読む文章 ->
+++
Instability and mutation in the mitochondiral genome of colorectal carcinomas: Wataru HABANO, Tamotsu SUGAI, Noriyuki UESUGI, Shin-ichi NAKAMURA (Div.Clinical Pathology, Iwate Medical University)

【目的】我々は大腸癌ミトコンドリア DNA (mtDNA) において microsatellite instability (MI) の存在を明らかにしてきた。今回コード領域中の遺伝子欠失および変異の検索を行った。【方法】大腸がん45症例の腺管分離材料を対象とした。Long-distance PCR によりほぼ全長の mtDNA(16.5 kb)を増幅し、制限酵素消化・アガロースゲル電気泳動により遺伝子欠失の有無を評価した。遺伝子内変異は ND1, ND4, ND5, COII, Cyt b の各遺伝子につき PCR-SSCP, 直接シークエンス法により検索した。【結果】遺伝子欠失は全症例で検出されなかった。一方、7症例(16%)で ND1 または ND5 遺伝子の変異が確認された。その3例では (C)6 、(A)8 部位のスリップ変異による truncated protein の誘導が考えられた。また7例中6例では mtDNA の D-loop (C)n 部位における MI が確認された。【結論】mtDNA においても核ゲノム同様のミスマッチ修復機構が存在し、ゲノムの安定化に寄与することが推測された。 ND1、ND5 遺伝子は mtDNA 複製エラーの標的遺伝子の候補と考えられ、大腸癌の発育・進展に関与する可能性が示唆された。
+++
(コレクションから取り出したデータ)
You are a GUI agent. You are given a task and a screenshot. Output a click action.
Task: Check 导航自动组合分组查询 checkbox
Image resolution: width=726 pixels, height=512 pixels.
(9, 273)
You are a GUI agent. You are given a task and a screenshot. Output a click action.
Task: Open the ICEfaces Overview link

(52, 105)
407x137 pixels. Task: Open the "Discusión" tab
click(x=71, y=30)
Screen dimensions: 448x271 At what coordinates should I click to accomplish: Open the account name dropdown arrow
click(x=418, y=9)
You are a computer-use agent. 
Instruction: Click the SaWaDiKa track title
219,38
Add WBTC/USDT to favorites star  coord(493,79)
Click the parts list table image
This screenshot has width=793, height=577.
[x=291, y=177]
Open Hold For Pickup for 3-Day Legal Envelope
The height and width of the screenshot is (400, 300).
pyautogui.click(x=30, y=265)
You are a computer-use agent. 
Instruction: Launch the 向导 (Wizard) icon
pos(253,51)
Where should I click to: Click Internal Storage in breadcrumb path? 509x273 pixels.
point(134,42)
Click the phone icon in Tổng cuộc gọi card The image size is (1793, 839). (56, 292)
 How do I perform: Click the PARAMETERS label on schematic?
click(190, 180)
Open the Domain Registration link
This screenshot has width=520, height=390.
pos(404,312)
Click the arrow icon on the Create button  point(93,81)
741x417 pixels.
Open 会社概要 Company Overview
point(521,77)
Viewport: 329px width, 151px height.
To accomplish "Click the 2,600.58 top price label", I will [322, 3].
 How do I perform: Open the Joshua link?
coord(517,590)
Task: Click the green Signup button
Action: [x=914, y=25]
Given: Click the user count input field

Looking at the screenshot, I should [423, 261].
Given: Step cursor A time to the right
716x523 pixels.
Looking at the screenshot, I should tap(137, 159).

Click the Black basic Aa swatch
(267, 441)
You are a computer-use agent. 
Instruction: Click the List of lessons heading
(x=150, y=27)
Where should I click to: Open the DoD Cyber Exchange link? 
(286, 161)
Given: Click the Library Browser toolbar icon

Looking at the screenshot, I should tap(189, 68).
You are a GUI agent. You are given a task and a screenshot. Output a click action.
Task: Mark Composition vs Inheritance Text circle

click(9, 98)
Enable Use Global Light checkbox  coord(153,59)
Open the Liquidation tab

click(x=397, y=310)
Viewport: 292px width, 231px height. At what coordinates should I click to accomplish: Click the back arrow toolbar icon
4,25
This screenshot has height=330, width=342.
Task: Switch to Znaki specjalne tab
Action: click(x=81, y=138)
+++
課題一覧 ->
1. 大腸がんの文章のうち、「Instability and mutation」から「遺伝子は mtDNA 複製エラーの標的遺伝子の候補と考えられ、大腸癌の発育・進展に関与する可能性が示唆された。」までをそのまま書き写してください。
2. 大腸がんの文章で「【目的】我々は大腸癌ミトコンドリア」から始まる段落を、大事な事実を残したまま箇条書きにまとめ直してください。
記録は使わなくてかまいません。

あなたの解答 ->
1.
Instability and mutation in the mitochondiral genome of colorectal carcinomas: Wataru HABANO, Tamotsu SUGAI, Noriyuki UESUGI, Shin-ichi NAKAMURA (Div.Clinical Pathology, Iwate Medical University)

【目的】我々は大腸癌ミトコンドリア DNA (mtDNA) において microsatellite instability (MI) の存在を明らかにしてきた。今回コード領域中の遺伝子欠失および変異の検索を行った。【方法】大腸がん45症例の腺管分離材料を対象とした。Long-distance PCR によりほぼ全長の mtDNA(16.5 kb)を増幅し、制限酵素消化・アガロースゲル電気泳動により遺伝子欠失の有無を評価した。遺伝子内変異は ND1, ND4, ND5, COII, Cyt b の各遺伝子につき PCR-SSCP, 直接シークエンス法により検索した。【結果】遺伝子欠失は全症例で検出されなかった。一方、7症例(16%)で ND1 または ND5 遺伝子の変異が確認された。その3例では (C)6 、(A)8 部位のスリップ変異による truncated protein の誘導が考えられた。また7例中6例では mtDNA の D-loop (C)n 部位における MI が確認された。【結論】mtDNA においても核ゲノム同様のミスマッチ修復機構が存在し、ゲノムの安定化に寄与することが推測された。 ND1、ND5 遺伝子は mtDNA 複製エラーの標的遺伝子の候補と考えられ、大腸癌の発育・進展に関与する可能性が示唆された。

2.
- 目的：大腸癌のミトコンドリアDNA（mtDNA）では、これまでにmicrosatellite instability（MI）の存在が明らかにされている。今回は、コード領域の遺伝子欠失と変異を調べる。
- 方法：
  - 大腸がん45症例の腺管分離材料を対象にした。
  - Long-distance PCRでほぼ全長のmtDNA（16.5 kb）を増幅した。
  - 制限酵素消化とアガロースゲル電気泳動で、遺伝子欠失があるかを評価した。
  - ND1、ND4、ND5、COII、Cyt bの各遺伝子について、PCR-SSCPと直接シークエンス法で変異を調べた。
- 結果：
  - 遺伝子欠失は、どの症例でも見つからなかった。
  - 7症例（16%）で、ND1またはND5遺伝子の変異が確認された。
  - そのうち3例では、（C）6、（A）8部位のスリップ変異によって、truncated proteinが誘導されると考えられた。
  - 7例中6例で、mtDNAのD-loop（C）n部位にMIが確認された。
- 結論：
  - mtDNAにも核ゲノムと同じようなミスマッチ修復機構があり、ゲノムの安定化に役立っていると推測された。
  - ND1とND5遺伝子は、mtDNA複製エラーの標的遺伝子の候補と考えられた。大腸癌の発育・進展にかかわる可能性が示された。